→ TASK GOAL: Each line from the one with "This screenshot has width=868, height=488." through the last line below must be written out exactly. Do not copy pictures.

→ DATASET CONTENT:
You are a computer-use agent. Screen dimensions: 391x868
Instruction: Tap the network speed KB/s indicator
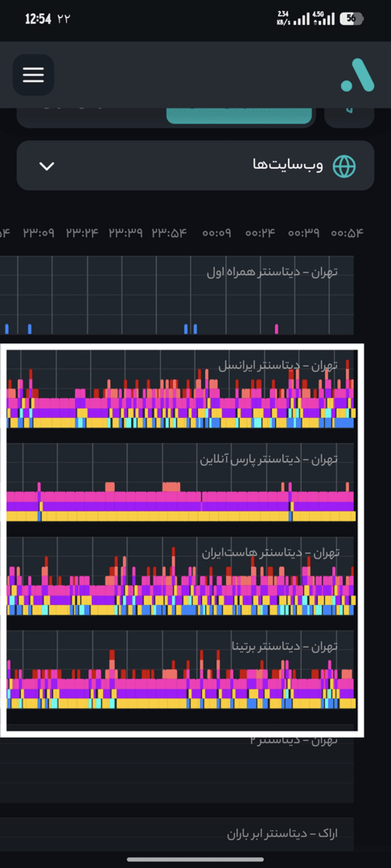pyautogui.click(x=283, y=19)
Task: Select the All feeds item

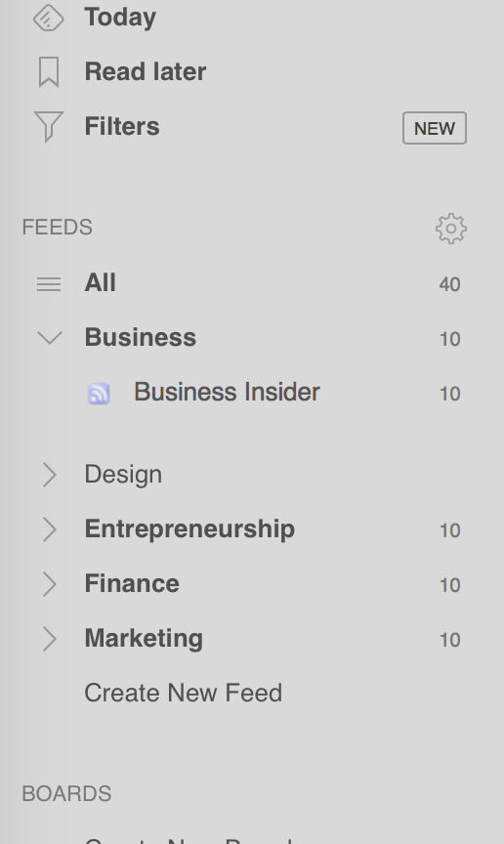Action: [101, 282]
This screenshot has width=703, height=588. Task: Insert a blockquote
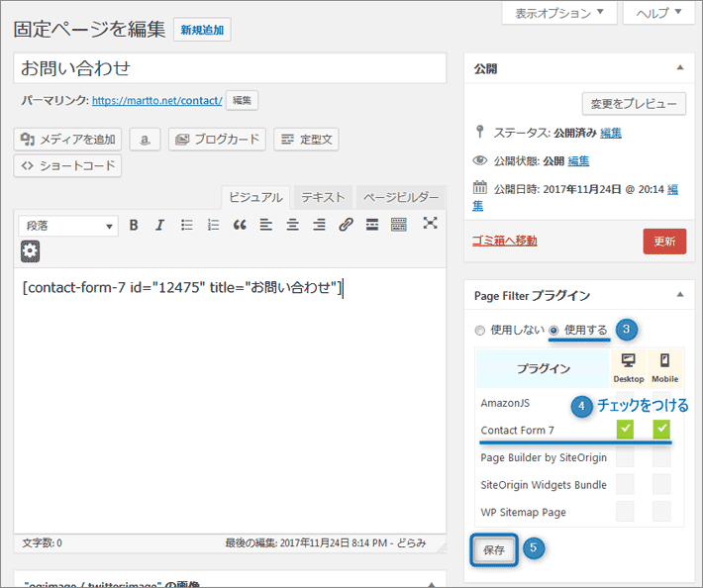[x=240, y=226]
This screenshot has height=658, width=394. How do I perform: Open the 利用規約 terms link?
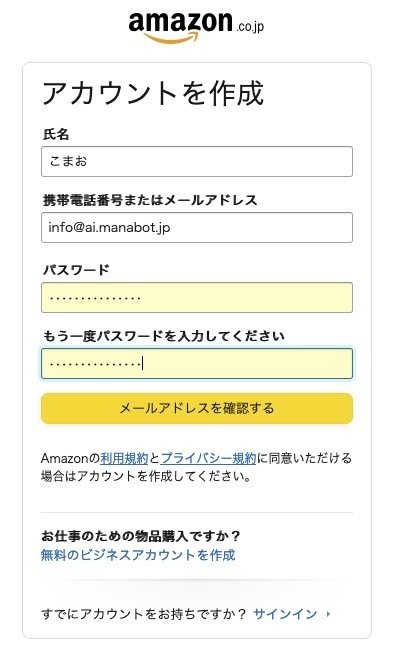pyautogui.click(x=124, y=458)
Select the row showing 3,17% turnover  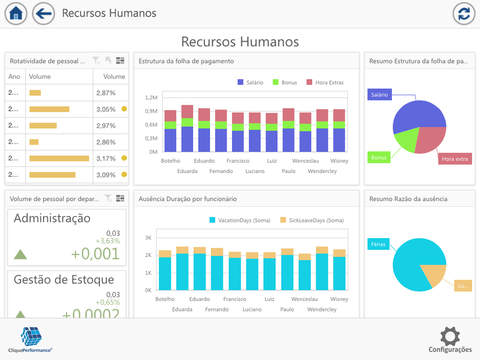click(67, 158)
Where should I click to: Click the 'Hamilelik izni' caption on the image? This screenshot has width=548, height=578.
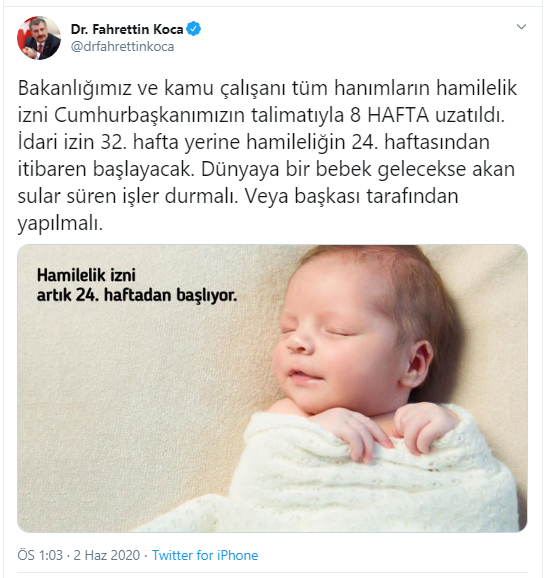(x=86, y=275)
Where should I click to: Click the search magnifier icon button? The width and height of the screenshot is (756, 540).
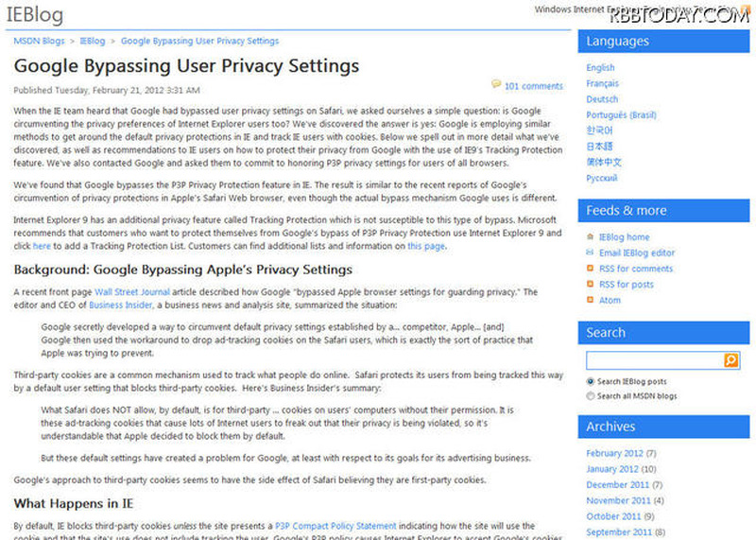pos(731,360)
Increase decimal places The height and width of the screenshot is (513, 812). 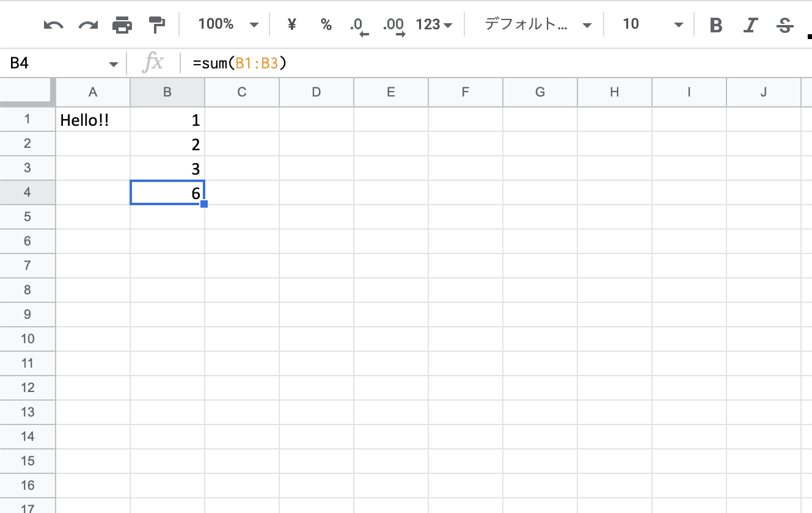[393, 25]
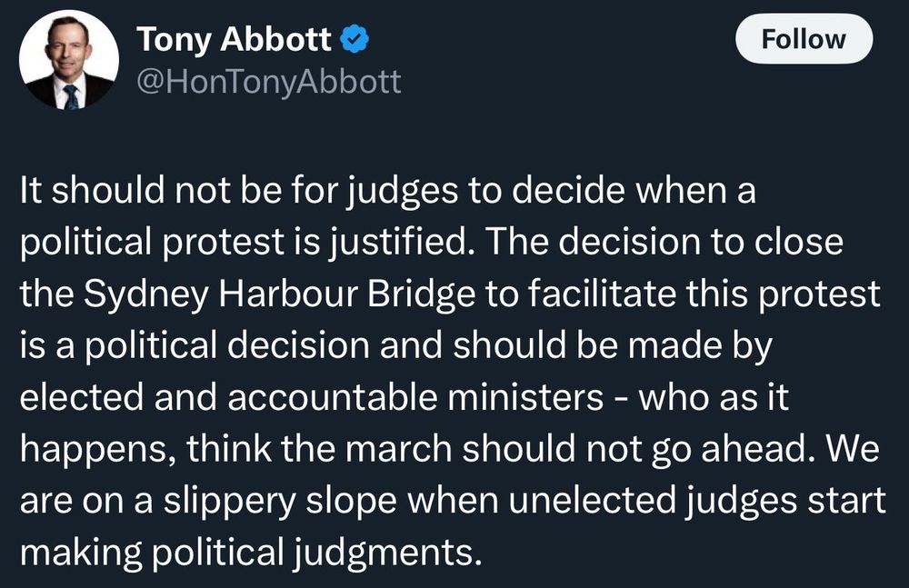Viewport: 909px width, 588px height.
Task: Click the words "facilitate this protest"
Action: (704, 294)
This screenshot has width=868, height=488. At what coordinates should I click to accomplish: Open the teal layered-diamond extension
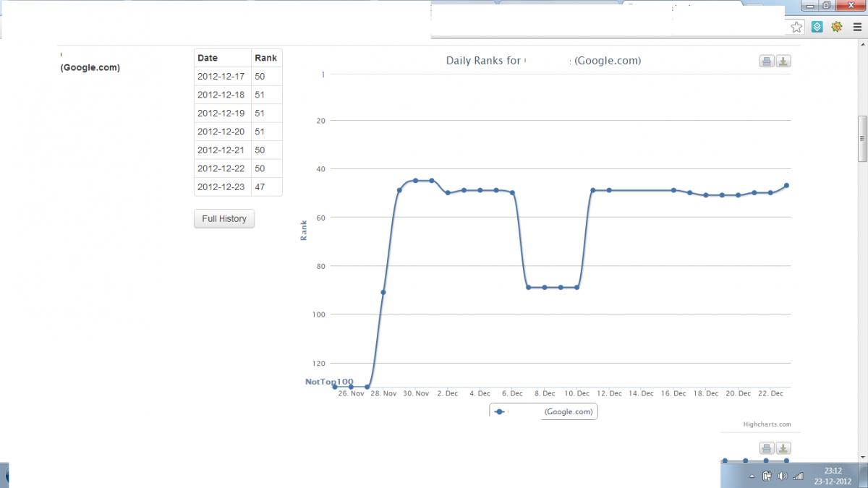pyautogui.click(x=817, y=27)
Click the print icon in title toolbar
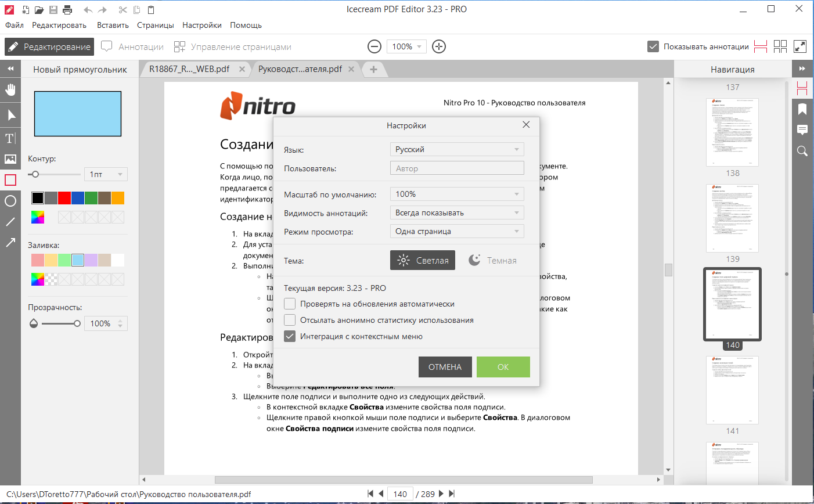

→ RESPONSE TO THIS EXERCISE:
This screenshot has width=868, height=488. At what coordinates should I click to accomplish: Open the teal layered-diamond extension
pyautogui.click(x=817, y=27)
Click the print icon in title toolbar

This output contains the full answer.